TEXT PASSAGE
Brainstorming doesn’t work

Years ago, I was trained in brainstorming work.  Since then, I have used companies to conduct brainstorming sessions on tough problems or I ran them myself.   I thought these groups worked and successful companies have been built on these practices.  But this might be a good example of how our impressions can be a bad indicator of what is really happening.

Two relatively new books cite the same research that proves brainstorming doesn’t work*, but each puts their own interpretation on it. Jonas Lehrer (in his book Imagine) says brainstorming doesn’t work because it doesn’t incorporate criticism and debate.  Only by identifying flaws in our ideas and fixing them can the ideas be maximized so that they are successful.  He goes into some depth about how Pixar’s use of this in a positive way has helped it to become the only movie production company to consistently produce hits.   Pixar doesn’t allow just criticism though, the person criticizing has to “plus” the criticism, providing a suggestion that addresses the criticism and overcomes it.  It also doesn’t allow harsh or judgmental language (which has killed many a good idea.)  It sounds like they took Steve Job’s tendency to criticize and made it more tolerable and probably more productive.  Interestingly, when I was taught brainstorming I was taught a technique which allowed for criticism and for findings ways to overcome problems with the idea (another type of “plussing” that Pixar does), so I guess Ogilvy was ahead of their time when they developed their own branded “Interactive Innovation.”

Susan Cain (in her book Quiet) identifies a different reason why brainstorming doesn’t work – that Introverts don’t function well in groups  because they get overstimulated and shut down. Basically, brainstorming is set up for extroverts. Thoughtful introverts can have great ideas, but you won’t get them in a group.  She recommends having people brainstorm on their own, not in groups, and the research supports that.   Since market research may be filled with introverts (as I have talked about earlier), this advice is particularly important.

WHAT YOU NEED TO DO
1. Answer these questions from the brainstorming article:
(a) What must a person who criticizes an idea at Pixar also provide?
(b) According to Susan Cain, why don't introverts function well in groups?
(c) What name did Ogilvy give its own branded technique?
2. Please write out the stretch of the brainstorming article from "Susan Cain (in" through "is particularly important.".
3. Extend the article on brainstorming, starting after its final sentence.

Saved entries
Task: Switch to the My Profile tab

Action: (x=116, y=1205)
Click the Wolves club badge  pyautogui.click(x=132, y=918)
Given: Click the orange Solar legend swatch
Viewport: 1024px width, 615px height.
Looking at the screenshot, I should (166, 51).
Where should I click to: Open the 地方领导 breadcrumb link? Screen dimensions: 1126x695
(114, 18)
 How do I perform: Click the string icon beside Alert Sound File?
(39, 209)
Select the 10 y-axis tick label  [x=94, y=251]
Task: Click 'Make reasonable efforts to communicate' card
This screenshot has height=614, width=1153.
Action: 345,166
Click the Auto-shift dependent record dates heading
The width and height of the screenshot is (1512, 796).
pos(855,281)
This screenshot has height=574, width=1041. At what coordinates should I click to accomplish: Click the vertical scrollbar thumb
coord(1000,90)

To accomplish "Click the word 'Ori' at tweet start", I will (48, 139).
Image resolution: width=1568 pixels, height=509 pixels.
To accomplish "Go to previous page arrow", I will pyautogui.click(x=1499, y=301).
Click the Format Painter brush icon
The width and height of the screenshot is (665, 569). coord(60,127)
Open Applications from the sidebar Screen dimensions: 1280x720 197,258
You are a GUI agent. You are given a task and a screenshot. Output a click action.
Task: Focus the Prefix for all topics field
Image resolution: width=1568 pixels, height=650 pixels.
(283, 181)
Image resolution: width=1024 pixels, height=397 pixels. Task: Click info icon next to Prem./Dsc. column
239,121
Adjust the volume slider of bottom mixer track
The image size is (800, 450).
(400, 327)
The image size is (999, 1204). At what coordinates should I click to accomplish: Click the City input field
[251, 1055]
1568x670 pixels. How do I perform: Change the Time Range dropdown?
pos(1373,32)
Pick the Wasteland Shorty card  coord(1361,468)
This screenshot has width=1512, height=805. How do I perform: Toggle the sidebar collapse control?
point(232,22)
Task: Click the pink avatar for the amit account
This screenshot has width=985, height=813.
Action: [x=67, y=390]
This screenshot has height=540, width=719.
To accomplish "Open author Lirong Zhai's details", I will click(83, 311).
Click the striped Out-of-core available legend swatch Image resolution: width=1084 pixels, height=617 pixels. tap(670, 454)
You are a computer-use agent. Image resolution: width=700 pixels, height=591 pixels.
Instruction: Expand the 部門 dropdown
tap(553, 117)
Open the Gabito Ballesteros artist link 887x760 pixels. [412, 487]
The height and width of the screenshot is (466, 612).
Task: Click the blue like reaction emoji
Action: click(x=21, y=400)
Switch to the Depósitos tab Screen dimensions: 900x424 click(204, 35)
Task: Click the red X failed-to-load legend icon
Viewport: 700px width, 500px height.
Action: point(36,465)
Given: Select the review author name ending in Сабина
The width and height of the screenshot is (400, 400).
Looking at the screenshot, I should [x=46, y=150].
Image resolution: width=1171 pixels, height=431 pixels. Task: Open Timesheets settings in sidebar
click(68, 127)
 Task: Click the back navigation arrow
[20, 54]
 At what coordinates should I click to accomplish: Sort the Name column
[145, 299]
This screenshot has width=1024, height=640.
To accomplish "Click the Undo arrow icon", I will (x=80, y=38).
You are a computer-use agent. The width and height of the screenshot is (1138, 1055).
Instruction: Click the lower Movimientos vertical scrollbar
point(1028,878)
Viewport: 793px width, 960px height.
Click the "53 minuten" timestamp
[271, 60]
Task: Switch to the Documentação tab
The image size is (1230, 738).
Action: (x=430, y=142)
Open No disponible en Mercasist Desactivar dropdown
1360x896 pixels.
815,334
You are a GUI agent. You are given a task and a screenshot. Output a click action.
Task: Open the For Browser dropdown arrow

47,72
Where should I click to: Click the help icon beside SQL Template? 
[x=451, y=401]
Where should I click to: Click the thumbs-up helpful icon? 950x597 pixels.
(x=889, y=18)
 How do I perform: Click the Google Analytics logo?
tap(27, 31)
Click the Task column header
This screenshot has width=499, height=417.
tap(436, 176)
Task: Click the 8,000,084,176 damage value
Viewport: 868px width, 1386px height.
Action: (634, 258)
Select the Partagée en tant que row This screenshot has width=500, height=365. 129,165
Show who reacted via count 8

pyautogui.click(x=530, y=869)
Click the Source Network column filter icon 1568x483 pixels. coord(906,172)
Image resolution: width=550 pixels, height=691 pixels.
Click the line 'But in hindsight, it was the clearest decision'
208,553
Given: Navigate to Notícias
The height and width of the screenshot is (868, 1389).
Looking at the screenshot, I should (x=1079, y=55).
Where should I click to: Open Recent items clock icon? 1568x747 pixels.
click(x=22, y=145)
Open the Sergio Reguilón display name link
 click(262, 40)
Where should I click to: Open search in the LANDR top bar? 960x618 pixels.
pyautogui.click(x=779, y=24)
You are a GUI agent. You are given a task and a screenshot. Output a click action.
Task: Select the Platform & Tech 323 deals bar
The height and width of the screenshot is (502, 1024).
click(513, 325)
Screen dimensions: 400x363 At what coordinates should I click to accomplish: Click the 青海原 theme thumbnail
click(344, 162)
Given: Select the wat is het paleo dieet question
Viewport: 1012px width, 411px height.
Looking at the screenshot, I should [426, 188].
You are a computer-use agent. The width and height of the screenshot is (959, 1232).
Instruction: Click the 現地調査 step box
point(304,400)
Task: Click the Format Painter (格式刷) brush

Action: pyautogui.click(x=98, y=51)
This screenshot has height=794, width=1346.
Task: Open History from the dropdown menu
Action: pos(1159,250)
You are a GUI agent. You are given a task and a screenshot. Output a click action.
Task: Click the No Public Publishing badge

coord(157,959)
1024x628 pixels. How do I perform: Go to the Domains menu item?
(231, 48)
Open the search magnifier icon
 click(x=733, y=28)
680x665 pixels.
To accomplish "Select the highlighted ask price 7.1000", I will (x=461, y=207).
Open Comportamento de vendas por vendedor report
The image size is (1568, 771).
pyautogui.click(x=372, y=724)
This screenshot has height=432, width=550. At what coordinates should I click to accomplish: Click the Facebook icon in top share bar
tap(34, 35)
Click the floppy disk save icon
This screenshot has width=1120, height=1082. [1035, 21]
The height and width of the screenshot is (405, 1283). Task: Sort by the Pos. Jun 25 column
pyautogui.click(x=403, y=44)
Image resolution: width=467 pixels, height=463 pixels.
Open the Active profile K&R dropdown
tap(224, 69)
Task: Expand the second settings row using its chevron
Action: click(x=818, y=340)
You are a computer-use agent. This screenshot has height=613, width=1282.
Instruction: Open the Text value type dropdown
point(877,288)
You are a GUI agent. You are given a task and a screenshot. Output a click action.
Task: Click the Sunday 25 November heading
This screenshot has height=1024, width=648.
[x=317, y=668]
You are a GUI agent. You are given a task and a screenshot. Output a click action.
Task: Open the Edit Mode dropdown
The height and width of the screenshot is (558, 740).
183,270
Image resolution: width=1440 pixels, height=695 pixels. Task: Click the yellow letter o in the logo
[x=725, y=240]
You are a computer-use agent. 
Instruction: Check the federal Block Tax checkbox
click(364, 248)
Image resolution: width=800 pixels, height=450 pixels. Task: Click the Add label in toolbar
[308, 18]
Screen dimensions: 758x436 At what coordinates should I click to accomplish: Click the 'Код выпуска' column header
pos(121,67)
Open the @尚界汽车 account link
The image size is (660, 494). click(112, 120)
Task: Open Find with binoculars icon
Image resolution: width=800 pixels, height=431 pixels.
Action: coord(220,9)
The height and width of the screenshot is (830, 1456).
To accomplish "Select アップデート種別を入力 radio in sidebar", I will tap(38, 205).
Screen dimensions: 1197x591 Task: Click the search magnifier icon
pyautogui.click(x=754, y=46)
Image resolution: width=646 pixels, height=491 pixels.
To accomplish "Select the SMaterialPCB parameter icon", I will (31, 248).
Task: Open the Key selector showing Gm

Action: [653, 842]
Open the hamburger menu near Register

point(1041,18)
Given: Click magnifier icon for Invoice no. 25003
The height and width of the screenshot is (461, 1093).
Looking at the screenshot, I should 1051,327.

RESPONSES
1.
(a) A suggestion that addresses the criticism and overcomes it.
(b) They get overstimulated and shut down.
(c) "Interactive Innovation."

2.
Susan Cain (in her book Quiet) identifies a different reason why brainstorming doesn’t work – that Introverts don’t function well in groups  because they get overstimulated and shut down. Basically, brainstorming is set up for extroverts. Thoughtful introverts can have great ideas, but you won’t get them in a group.  She recommends having people brainstorm on their own, not in groups, and the research supports that.   Since market research may be filled with introverts (as I have talked about earlier), this advice is particularly important.

3.
My conclusion- do both.  Do a brainstorming session in which ideas are able to be criticized in a productive, respectful manner then work on fixing the problems identified by the criticisms AND allow people to bring ideas with them that they developed on their own.  (We did that in Interactive Innovation by separating brainstorming from criticism or you can try to imitate Pixar’s “plussing”.)  Also, ask them to contribute ideas they think of after the session – introverts are notorious for coming up with stuff later.

*For details on the proof that brainstorming doesn’t produce the best or most ideas see pages 158-161 in Jonas Lehrer’s book Imagine and pages 89-92 in Susan Cain’s book Quiet

Note: You may be aware that Jonas Lehrer has admitted making up quotes for Bob Dylan in this book. The book has been pulled off the shelves, so we shall have to wait to see if it will be reissued and what effect that will have on what I just wrote.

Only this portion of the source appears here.